Initially, LLMs were basically intuitive predictors, but with chain of thought and more recently agentic experimentation, we do have reasoning in our LLMs that is quite human like.
That said, there is definitely a biased towards training set material, but that is also the case with the large majority of humans.
For the Esoland benchmarks, I would be curious how much adding a SKILLS.md file for each language would boost performance?
I am pretty confidence that we are in the AGI era. It is unsettling and I think it gives people cognitive dissonance so we want to deny it and nitpick it, etc.
There sure is, and in psychological circles that it appears that there's an argument that that is not the case.
https://gwern.net/doc/psychology/linguistics/2024-fedorenko....
> Initially, LLMs were basically intuitive predictors, but with chain of thought and more recently agentic experimentation, we do have reasoning in our LLMs that is quite human like.
If you handwave the details away, then sure it's very human like, though the reasoning models just kind of feed the dialog back to itself to get something more accurate. I use Claude code like everyone else, and it will get stuck on the strangest details that humans actively wouldn't.
> For the Esoland benchmarks, I would be curious how much adding a SKILLS.md file for each language would boost performance?
Tough to say since I haven't done it, though I suspect it wouldn't help much, since there's still basically no training data for advanced programs in these languages.
> I am pretty confidence that we are in the AGI era. It is unsettling and I think it gives people cognitive dissonance so we want to deny it and nitpick it, etc.
Even if you're right about this being the AGI era, that doesn't mean that current models are AGI, at least not yet. It feels like you're actively trying to handwave away details.
Much of our reasoning is based on stimulating our sensory organs, either via imagination (self-stimulation of our visual system) or via subvocalization (self-stimulation of our auditory system), etc.
> it will get stuck on the strangest details that humans actively wouldn't.
It isn't a human. It is AGI, not HGI.
> It feels like you're actively trying to handwave away details.
Maybe. I don't think so though.
Personally, I've used LLMs to debug hard-to-track code issues and AWS issues among other things.
Regardless of whether that was done via next-token prediction or not, it definitely looked like AGI, or at least very close to it.
Is it infallible? Not by a long shot.

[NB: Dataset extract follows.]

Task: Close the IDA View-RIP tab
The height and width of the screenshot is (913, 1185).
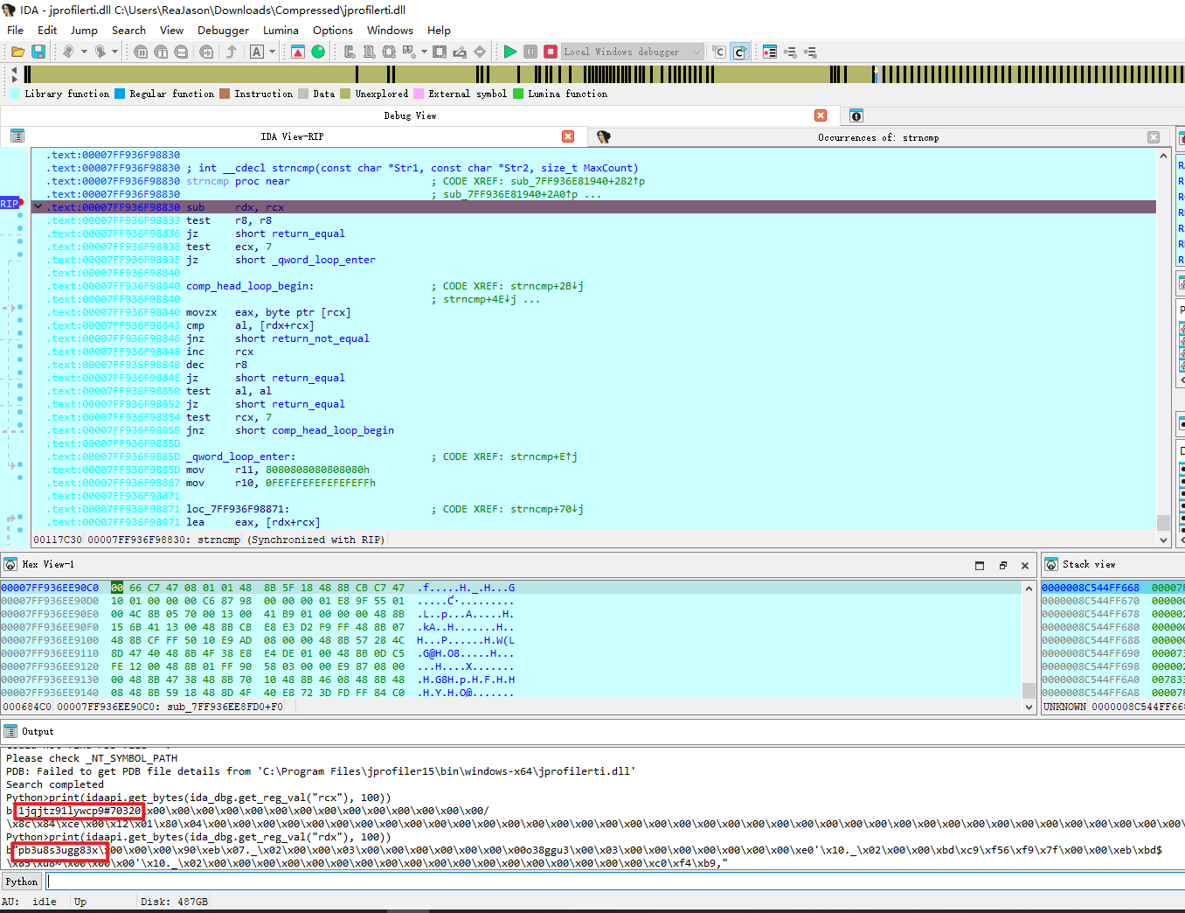Action: coord(568,136)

I always have to double-check everything, but at least it gave me solid starting points to figure out said issues.
It would've taken me probably weeks to find out without LLMd instead of the 1 or 2 hours it did.
In that context, I have a hard time thinking how would a "real" AGI system look like, that it's not the current one.

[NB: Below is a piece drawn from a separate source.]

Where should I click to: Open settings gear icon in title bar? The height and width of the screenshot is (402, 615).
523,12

Not saying current LLMs are unequivocally AGI, but they are darn close for sure IMO.
Why is it that LLMs could ace nearly every written test known to man, but need specialized training in order to do things like reliably type commands into a terminal or competently navigate a computer? A truly intelligent system should be able to 0-shot those types of tasks, or in the absolute worst case 1-shot them.
Being able to actually reason about things without exabytes of training data would be one thing. Hell, even with exabytes of training data, doing actual reasoning for novel things that aren't just regurgitating things from Github would be cool.
Being able to learn new things would be another. LLMs don't learn; they're a pretrained model (it's in the name of GPT), that send in inputs and get an output. RAGs are cool but they're not really "learning", they're just eating a bit more context in order to kind of give a facsimile of learning.
Going to the extreme of what you're saying, then `grep` would be "darn close to AGI". If I couldn't grep through logs, it might have taken me years to go through and find my errors or understand a problem.
I think that they're ultimately very neat, but ultimately pretty straightforward input-output functions.
Well, I guess you lose artificial if there’s a human brain hidden in the box.